Start of Extracted material

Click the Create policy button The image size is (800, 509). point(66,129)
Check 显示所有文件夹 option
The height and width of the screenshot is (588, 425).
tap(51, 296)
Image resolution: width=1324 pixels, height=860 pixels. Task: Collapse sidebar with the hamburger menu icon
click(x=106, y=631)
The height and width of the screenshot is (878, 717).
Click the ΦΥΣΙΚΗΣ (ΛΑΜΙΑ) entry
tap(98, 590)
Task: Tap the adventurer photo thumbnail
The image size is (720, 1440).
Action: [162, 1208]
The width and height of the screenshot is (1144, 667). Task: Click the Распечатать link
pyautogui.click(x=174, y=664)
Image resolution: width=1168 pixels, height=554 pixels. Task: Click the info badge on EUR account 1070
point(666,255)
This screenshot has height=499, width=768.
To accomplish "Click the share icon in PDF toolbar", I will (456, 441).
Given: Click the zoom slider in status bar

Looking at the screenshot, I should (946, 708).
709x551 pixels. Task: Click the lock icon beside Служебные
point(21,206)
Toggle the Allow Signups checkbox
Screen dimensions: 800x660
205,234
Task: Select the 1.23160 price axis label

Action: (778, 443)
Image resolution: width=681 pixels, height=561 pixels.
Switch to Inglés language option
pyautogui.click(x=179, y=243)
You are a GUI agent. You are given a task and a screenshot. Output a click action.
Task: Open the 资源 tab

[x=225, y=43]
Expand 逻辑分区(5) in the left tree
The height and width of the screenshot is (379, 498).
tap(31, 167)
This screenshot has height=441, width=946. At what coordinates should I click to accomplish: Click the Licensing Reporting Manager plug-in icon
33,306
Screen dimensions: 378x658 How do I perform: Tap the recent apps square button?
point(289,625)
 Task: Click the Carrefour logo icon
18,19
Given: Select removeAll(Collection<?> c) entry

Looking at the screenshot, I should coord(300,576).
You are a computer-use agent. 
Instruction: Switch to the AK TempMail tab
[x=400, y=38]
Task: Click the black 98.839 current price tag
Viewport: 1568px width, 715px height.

End of Extracted material

● Exercise goal:
Return, from the data, each line that has the word "agent" in it.

● Written answer:
You are a GUI agent. You are given a task and a screenshot. Output a click action.
You are a computer-use agent. 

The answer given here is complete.